Always Wright
Longtime Villanova coach Jay Wright dishes on his signature style, his jump shot and, of course, the evolution of Wildcat basketball
by Bill Donahue


Although he’s most famously known as head coach of the men’s basketball team at Villanova University, Jay Wright is many things: a Churchville native and Council Rock High School grad who grew up playing hoops and other sports on the blacktop of schoolyards and youth centers in Lower Bucks County; a style icon who routinely finds his name on various best-dressed lists (a designation for which he can’t—and won’t—take full credit); and, interestingly, something of a prodigal son who came “this close” to never returning to the Philadelphia area after his coaching career took him and his family to other colleges in towns throughout the United States.


To many, “Coach Wright” is Villanova, and vice versa. He learned the ropes—and the Villanova culture—under former coach Rollie Massimino before leaving to earn his stripes elsewhere, first as assistant coach at the University of Nevada Las Vegas (UNLV) and then as head coach of Hofstra University in Long Island, N.Y. Rather unexpectedly, he returned to ’Nova in 2001, and has since led the Wildcats to a Big East regular season championship (2006) and an NCAA Final Four appearance (2009), among many other team accomplishments. Well known for his affability, passion and aptitude for turning good players into elite players who earn their degrees on time, Wright has won numerous “Coach of the Year” awards on the way to racking up well over 300 wins in his 17-plus years as a head coach.

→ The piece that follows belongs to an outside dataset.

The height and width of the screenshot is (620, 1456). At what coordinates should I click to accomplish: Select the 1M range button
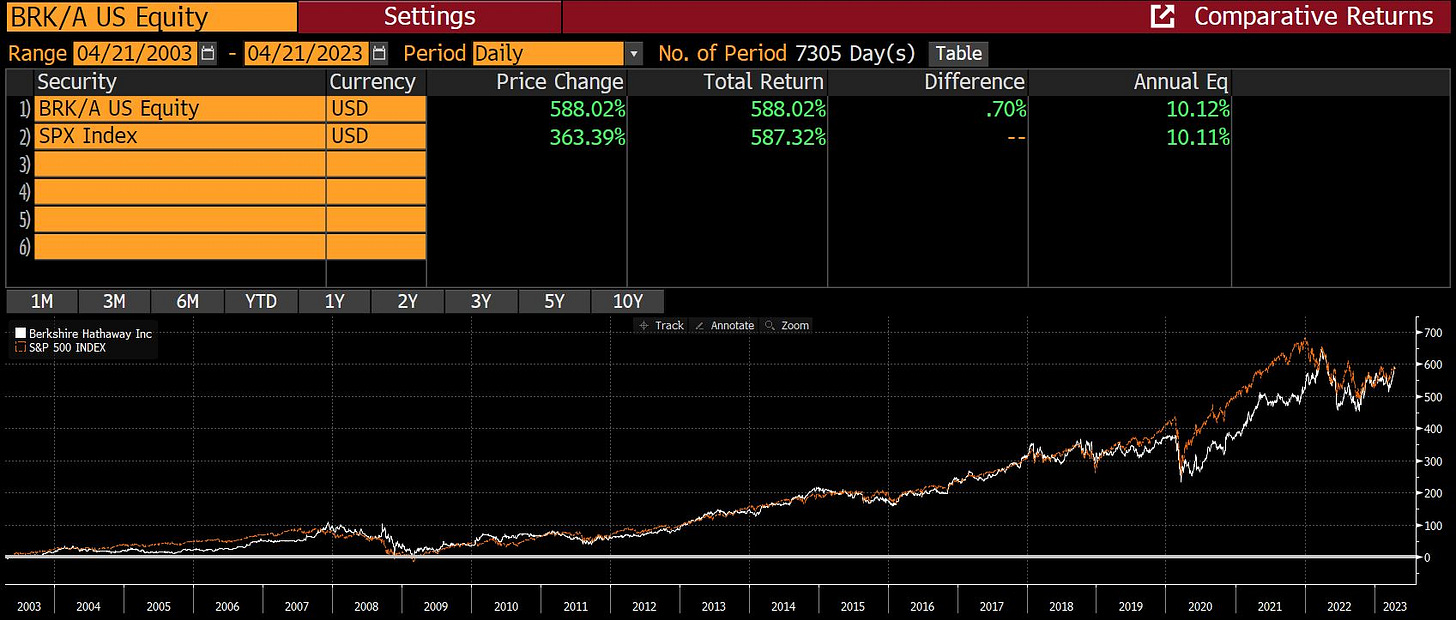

Suburban Life caught up with Coach Wright at the Davis Center across from the Pavilion, where the Wildcats play their home games, as the team prepared to leave for a game against the always-tough Mountaineers in Morgantown, W.V. We talked about his optimism in coming “full circle” with the men’s basketball program at Villanova, the weight of expectations—and, having recently turned 50, the weight of the years on his jump shot—and how his career at the storied Main Line university almost never was.


Suburban Life: Looking at your record dating back to when you first started coaching, every team has evolved from not the best team to a real powerhouse—a real winner. Obviously, it’s the talent, but it’s also systems, recruiting, etc. What’s the formula?


Jay Wright: I do think the formula is putting together good people who are very passionate and very committed, and that’s your staff, that’s players, that’s the alumni and the administrators you have around you. You either have to bring them in from the outside—players, coaches, administrators, staff—or you have to educate. … It’s the part of just educating people around you as to what you believe the culture is, and then making sure the culture of your program fits the university. That’s where I’ve been really lucky, especially here.


I learned everything here under Rollie Massimino as an assistant, so when I went to Hofstra it was kind of transforming their basketball culture into the Villanova culture. So when I came back to Villanova, it was easy. It was bringing our little tweak to the culture, but the culture’s so strong here. … It’s everything I believe in, in college athletics. It’s probably because I learned it here under Coach Massimino and under Villanova, but it’s also because it just fits me. Now we’re at an interesting time because I’ve never been anywhere for 11 years, so we’re kind of now at a point of reinventing ourselves. You’ve come full cycle. You’re here long enough so everything changes, so you have to reevaluate how you do things in a good way.


My wife [Patty] and I are really enjoying this. When we came in here, we had to prove ourselves, and there was a lot of doubt. We’ve got to prove ourselves all over again here, but there’s less doubt. There’s still doubt, but there’s less doubt.


SL:  What do you like most about this year’s team, young as it may be?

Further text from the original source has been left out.